Voici ce que signifient ces termes et comment certains proposent de mettre fin à ces pratiques.
L’écoblanchiment
Selon Yrjo Koskinen, professeur de finance durable et de transition à la Haskayne School of Business de l’université de Calgary, l’écoblanchiment consiste à faire des déclarations exagérées ou trompeuses sur le caractère écologique d’une entreprise, d’une organisation ou d’un produit.
« Il ne s’agit pas nécessairement de mentir, mais de faire des déclarations exagérées au sujet de vos politiques environnementales ou sociales, explique-t-il. Les entreprises ont tendance à se présenter sous leur meilleur jour. Tout le monde le fait, n’est-ce pas ? C’est donc une pratique courante. »

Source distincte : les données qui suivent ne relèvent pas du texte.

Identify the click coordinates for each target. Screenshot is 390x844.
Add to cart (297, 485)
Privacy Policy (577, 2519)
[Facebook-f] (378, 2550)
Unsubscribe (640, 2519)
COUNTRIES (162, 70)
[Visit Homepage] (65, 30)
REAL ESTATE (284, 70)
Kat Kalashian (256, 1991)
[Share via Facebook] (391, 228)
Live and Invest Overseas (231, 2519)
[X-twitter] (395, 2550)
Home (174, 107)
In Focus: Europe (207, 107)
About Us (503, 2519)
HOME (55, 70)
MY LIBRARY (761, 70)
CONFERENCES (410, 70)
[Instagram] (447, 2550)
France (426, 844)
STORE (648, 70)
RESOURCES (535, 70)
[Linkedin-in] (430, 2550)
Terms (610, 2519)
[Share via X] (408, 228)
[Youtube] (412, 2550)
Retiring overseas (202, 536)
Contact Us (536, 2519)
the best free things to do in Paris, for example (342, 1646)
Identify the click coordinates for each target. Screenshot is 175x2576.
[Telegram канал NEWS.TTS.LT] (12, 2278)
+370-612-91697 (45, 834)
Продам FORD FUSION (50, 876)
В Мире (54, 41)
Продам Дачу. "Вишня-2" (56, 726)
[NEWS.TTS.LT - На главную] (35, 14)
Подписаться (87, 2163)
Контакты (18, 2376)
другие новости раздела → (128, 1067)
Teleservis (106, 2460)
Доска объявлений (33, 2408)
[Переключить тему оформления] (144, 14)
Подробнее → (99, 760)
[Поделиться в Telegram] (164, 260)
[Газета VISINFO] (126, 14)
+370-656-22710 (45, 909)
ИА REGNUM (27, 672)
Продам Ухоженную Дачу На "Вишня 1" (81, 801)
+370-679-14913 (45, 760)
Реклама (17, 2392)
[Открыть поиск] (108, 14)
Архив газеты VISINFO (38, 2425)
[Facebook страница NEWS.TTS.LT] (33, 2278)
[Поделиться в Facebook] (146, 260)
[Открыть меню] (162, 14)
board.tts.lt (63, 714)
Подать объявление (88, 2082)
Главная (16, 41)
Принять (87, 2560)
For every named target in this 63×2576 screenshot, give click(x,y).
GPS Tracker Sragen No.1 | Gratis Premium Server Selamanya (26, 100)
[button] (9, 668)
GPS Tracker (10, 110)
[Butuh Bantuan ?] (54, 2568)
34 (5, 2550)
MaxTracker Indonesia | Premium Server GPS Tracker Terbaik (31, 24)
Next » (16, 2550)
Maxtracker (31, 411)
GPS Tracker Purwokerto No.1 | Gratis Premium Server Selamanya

Selon Yrjo Koskinen, l’écoblanchiment était un problème de niche jusqu’en 2022, moment à partir duquel des cas ont commencé à faire régulièrement la une des journaux en Europe, aux États-Unis et au Canada.
On se rappelle notamment du cas très médiatisé de Keurig Canada, qui a conclu un accord de 3 millions de dollars (M$) après que le Bureau de la concurrence a jugé que les allégations de recyclage des dosettes de café de l’entreprise étaient fausses ou trompeuses dans certains cas.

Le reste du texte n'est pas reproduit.